Dispelling the Smog of Falsehood and ‘Fake News’


Old-fashioned preaching and discipleship can confront the conspiracies that threaten how we know truth.

Some of the rioters who stormed the US Capitol in early January chanted their demand to “hang Mike Pence.” But some likely thought the former vice president was already dead.

In fringier corners of former President Donald Trump’s base, particularly those influenced by the QAnon conspiracy theory, there’s a rumor that Pence was executed by a Trump-run military tribunal last year. So were the Obamas, the Clintons, President Joe Biden, and Chief Justice John Roberts. News reports showing them apparently reacting to current events, the story goes, are simply computer-generated.

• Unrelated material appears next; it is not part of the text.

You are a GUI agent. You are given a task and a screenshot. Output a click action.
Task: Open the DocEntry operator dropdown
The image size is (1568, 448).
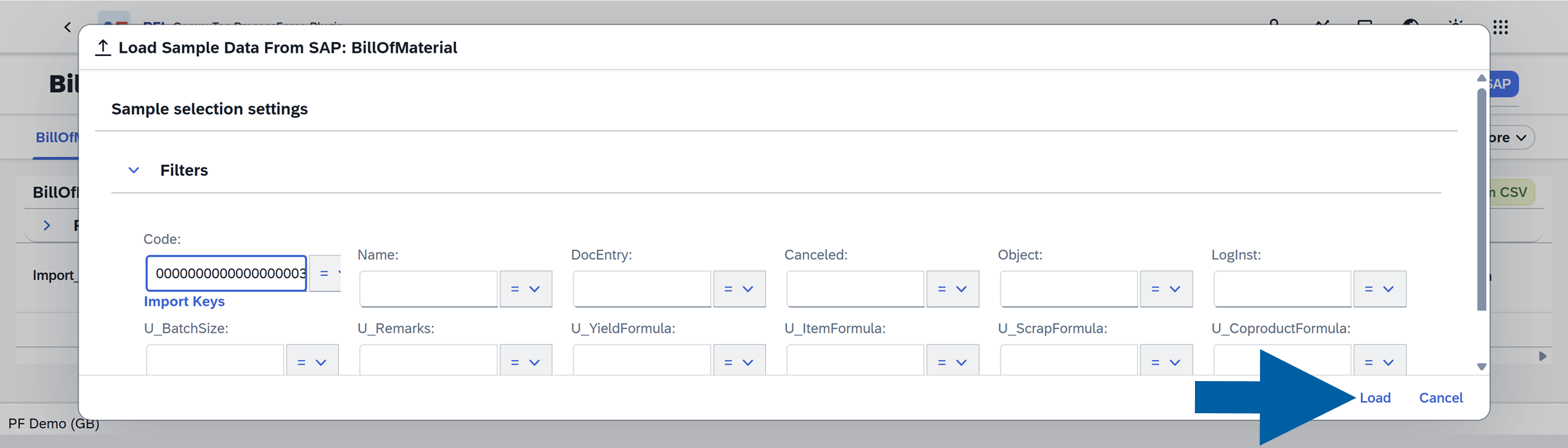(740, 289)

Or maybe holograms. Or actors? Or clones!

This is, of course, absurd. It’s also utterly unassailable: We can’t take Biden around for a doubting Thomas routine with every conspiracy theorist. Even if we could, there’s no external proof this sort of theory cannot account for and dismiss.

But most remarkable about this belief is that some significant portion of the people who hold it would describe themselves as evangelicals. Their social media bios are festooned with phrases like “conservative Christian,” “Bible-believing Christian,” “fighting for faith,” “John 3:16,” “God-fearing,” “Christian, wife, and mother.” They share Bible verses, sometimes in the same post as their conspiracy theorizing. They express faith that God will accomplish the overhaul of American governance of which the imagined executions are just one part. They might go to church—maybe your church.

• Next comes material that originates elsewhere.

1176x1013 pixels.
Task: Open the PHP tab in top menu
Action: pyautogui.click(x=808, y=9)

Most politically engaged Americans generally, and Christians specifically, don’t believe anything quite so wild. But this theory about high profile executions is not quite the aberration we might hope. “[I]n my experience and in my conversations among pastors, we are growing more and more alarmed by the prevalence of belief in conspiracy theories and far-fetched political ideas, especially since the election,” said Daniel Darling, who is a pastor, the senior vice president of National Religious Broadcasters, a CT contributor, and author of books including A Way with Words: Using Our Online Conversations for Good. Read More
In his first letter to his protegee, Timothy, the apostle Paul advises the young pastor, " Have nothing to do with profane myths and old wives' tales. Train yourself in godliness." Earlier in the same letter Paul has warned Timothy, "Now the Spirit expressly says that in later times some will renounce the faith by paying attention to deceitful spirits and teaching of demons, through the hypocrisy of liars whose consciences are seared with a hot iron." We would be wise to heed Paul's advice and warning in our own time, share it with our fellow Christians, and urge them to give heed to his words too. The falsehoods may have changed over the years but the threat that they pose to the church has not. Every generation of Christians has had to contend with a busy devil and a wayward heart, but in our generation electronic communication has compounded the problem.